== Text section ==
▼▼▼

New mechanism of solution of the $kT$-problem in magnetobiology

TL;DR

This paper proposes a simplified model to explain how ultralow-frequency magnetic fields can resonantly influence biochemical reactions in blood, addressing the $k_T$ problem in magnetobiology by estimating molecular energy changes.

Contribution

It introduces an analytic expression for molecular kinetic energy in liquids and estimates magnetic field values causing resonant effects in capillaries.

Findings

Resonant magnetic fields significantly increase molecular energy in capillaries.

Molecular energy in blood capillaries can reach levels that may damage chemical bonds.

Capillaries are highly sensitive to magnetic resonance effects.

▲▲▲

== Exercise instructions ==
• A. Copy the magnetobiology summary between "This paper proposes" and "magnetic resonance effects.", inclusive, renaming "blood" to "plasma" at each occurrence.
• B. Go on with the magnetobiology summary, starting after its last sentence.

(Collected data)
▼▼▼

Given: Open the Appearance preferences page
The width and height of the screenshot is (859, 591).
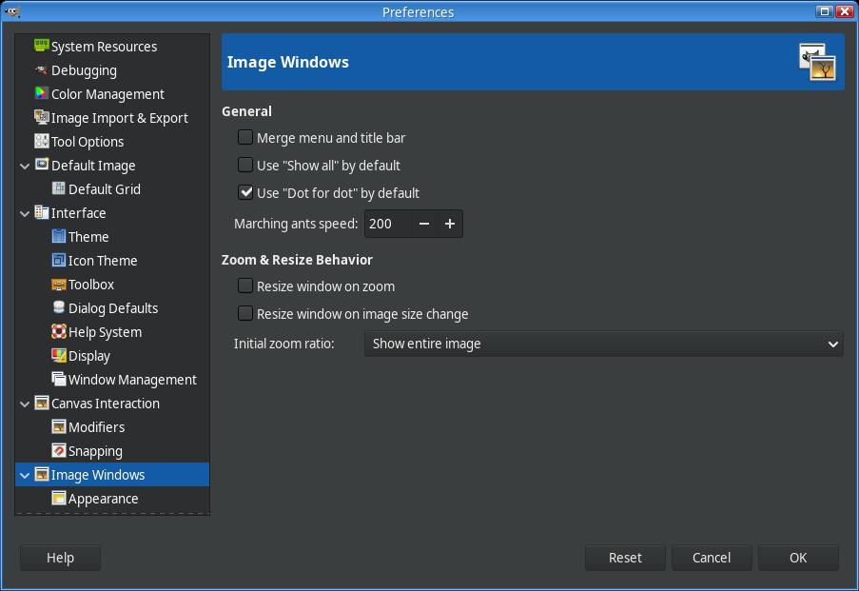Looking at the screenshot, I should pos(103,498).
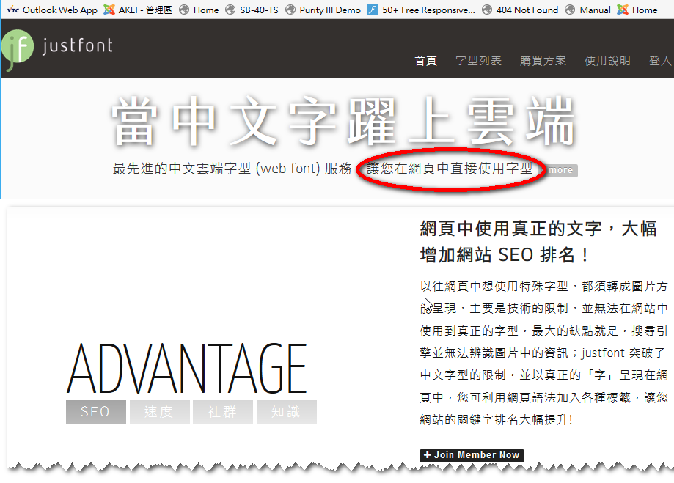Screen dimensions: 674x483
Task: Open the Outlook Web App bookmark
Action: coord(52,10)
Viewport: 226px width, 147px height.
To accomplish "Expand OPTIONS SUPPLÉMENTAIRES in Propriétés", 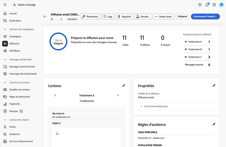I will 154,106.
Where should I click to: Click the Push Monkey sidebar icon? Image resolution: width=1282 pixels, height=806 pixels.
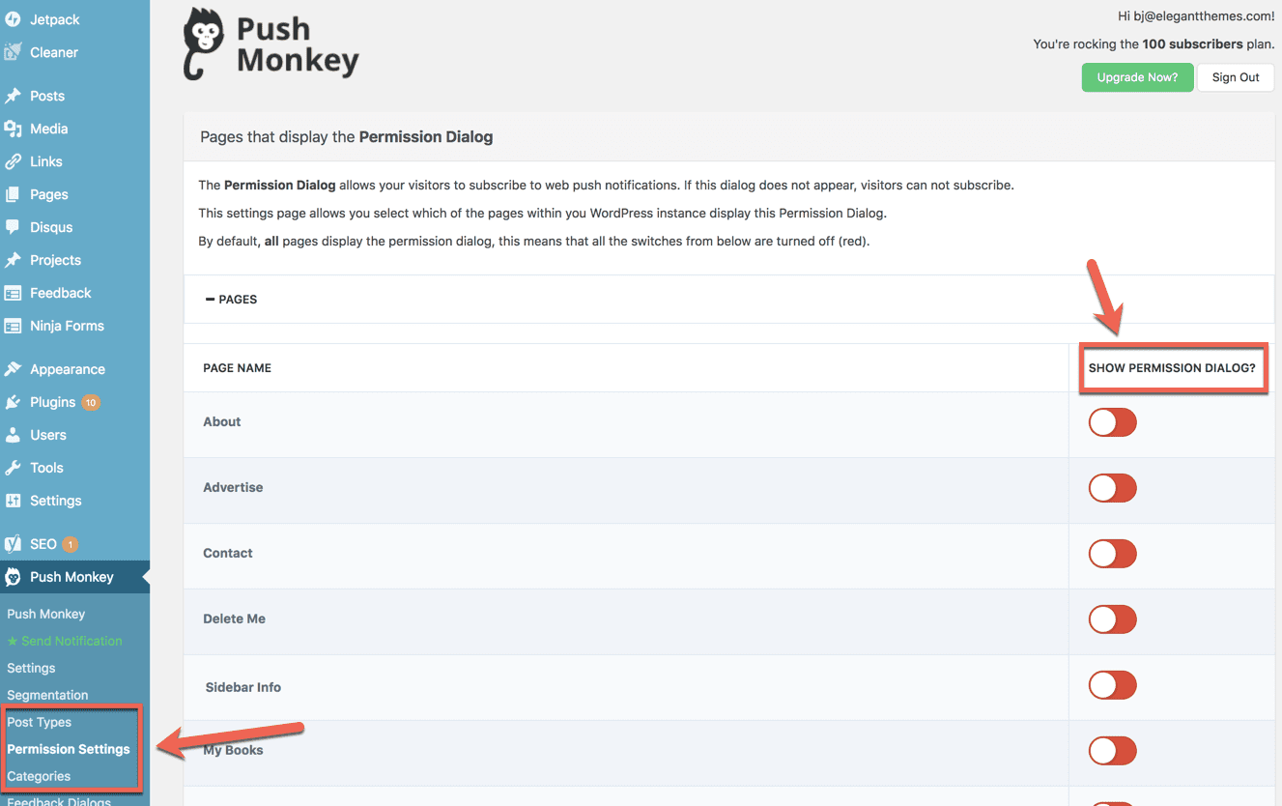pyautogui.click(x=12, y=577)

▲▲▲

== Answers in order ==
• A.
This paper proposes a simplified model to explain how ultralow-frequency magnetic fields can resonantly influence biochemical reactions in plasma, addressing the $k_T$ problem in magnetobiology by estimating molecular energy changes.

Contribution

It introduces an analytic expression for molecular kinetic energy in liquids and estimates magnetic field values causing resonant effects in capillaries.

Findings

Resonant magnetic fields significantly increase molecular energy in capillaries.

Molecular energy in plasma capillaries can reach levels that may damage chemical bonds.

Capillaries are highly sensitive to magnetic resonance effects.

• B.
Abstract

The effect of ultralow-frequency or static magnetic and electric fields on biological processes is of huge interest for researchers due to the resonant change of the intensity of biochemical reactions although the energy in such fields is small. A simplified model to study the effect of the weak magnetic and electrical fields on fluctuation of the random ionic currents in blood and to solve the $k_BT$ problem in magnetobiology is suggested. The analytic expression for the kinetic energy of the molecules dissolved in certain liquid media is obtained. The values of the magnetic field leading to resonant effects in capillaries are estimated. The numerical estimates showed that the resonant values of the energy of molecular in the capillaries and aorta are different: under identical conditions a molecule of the aorta gets $10^{-9}$ times less energy than the molecules in blood capillaries. So the capillaries are very sensitive to the resonant effect, with an approach to the resonant value of the magnetic field strength, the average energy of the molecule localized in the capillary is increased by several orders of magnitude as compared to its thermal energy, this value of the energy is sufficient for the deterioration of the chemical bonds.